■ **Aim of the task**: With the pictures left out, please return exactly the line holding "Open the Extensions view" and each following line until the entries end.

Top of Entries supplied

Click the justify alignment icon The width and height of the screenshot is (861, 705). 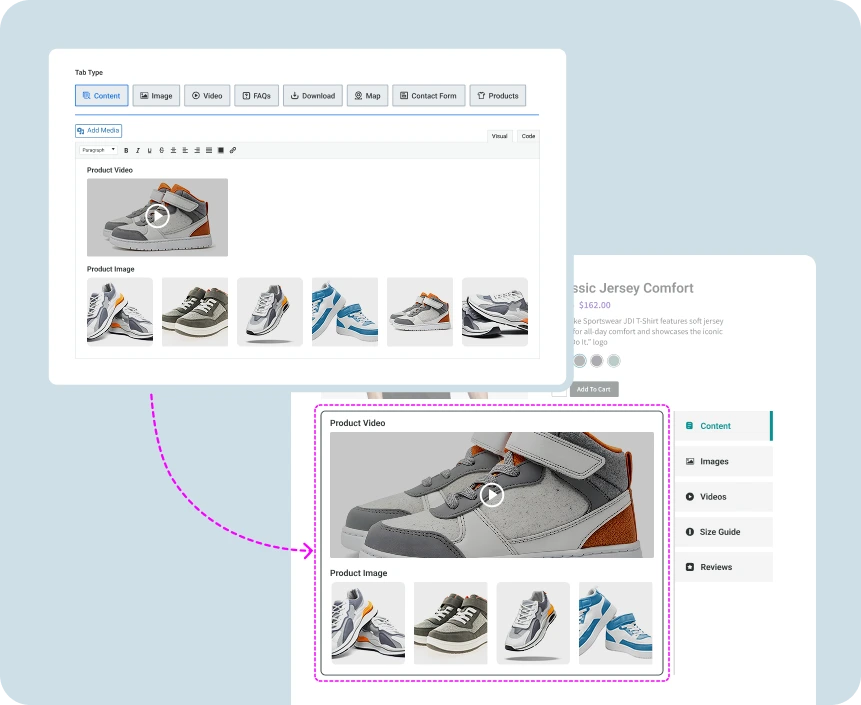coord(209,150)
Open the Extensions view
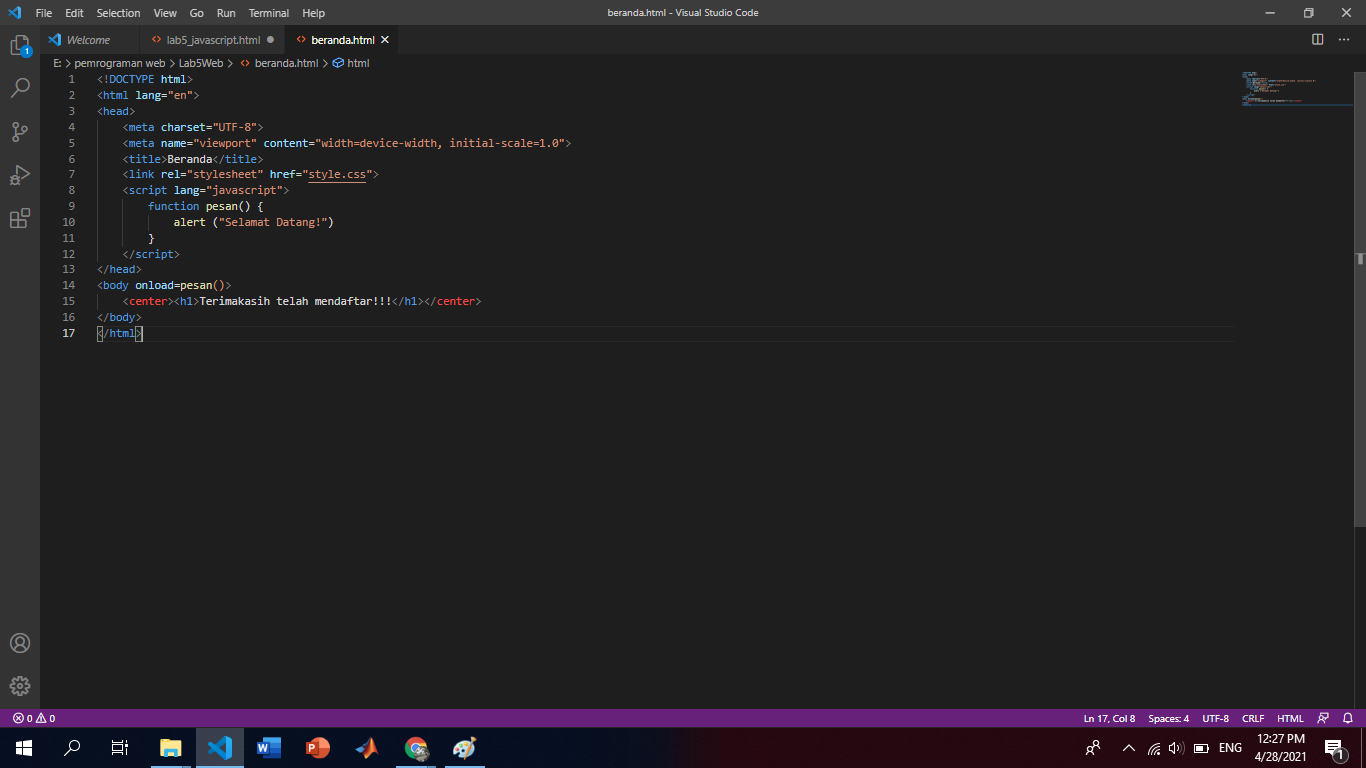1366x768 pixels. pyautogui.click(x=20, y=218)
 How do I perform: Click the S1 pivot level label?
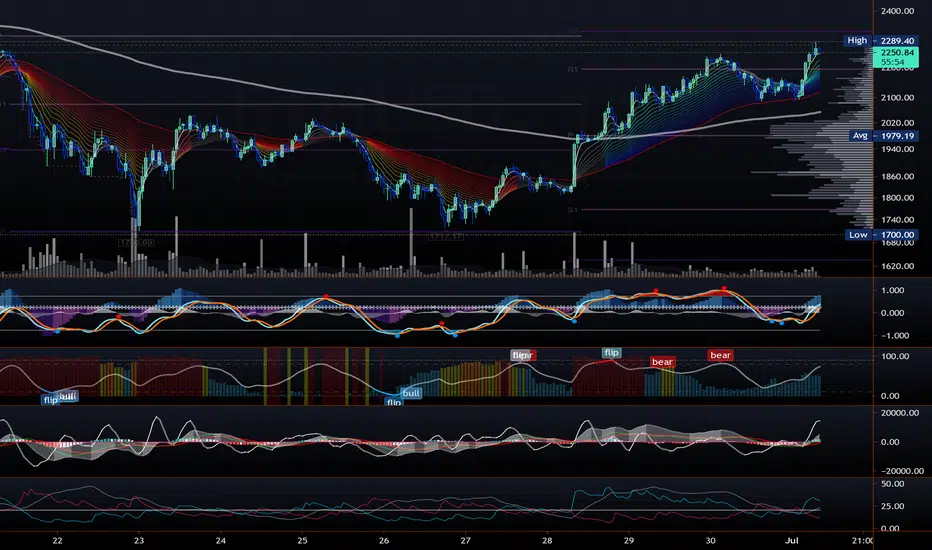click(x=572, y=210)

Bottom of Entries supplied

■ **Written answer**:
Open the Extensions view
1366x768 pixels. pyautogui.click(x=20, y=218)
 How do I perform: Click the S1 pivot level label?
click(x=572, y=210)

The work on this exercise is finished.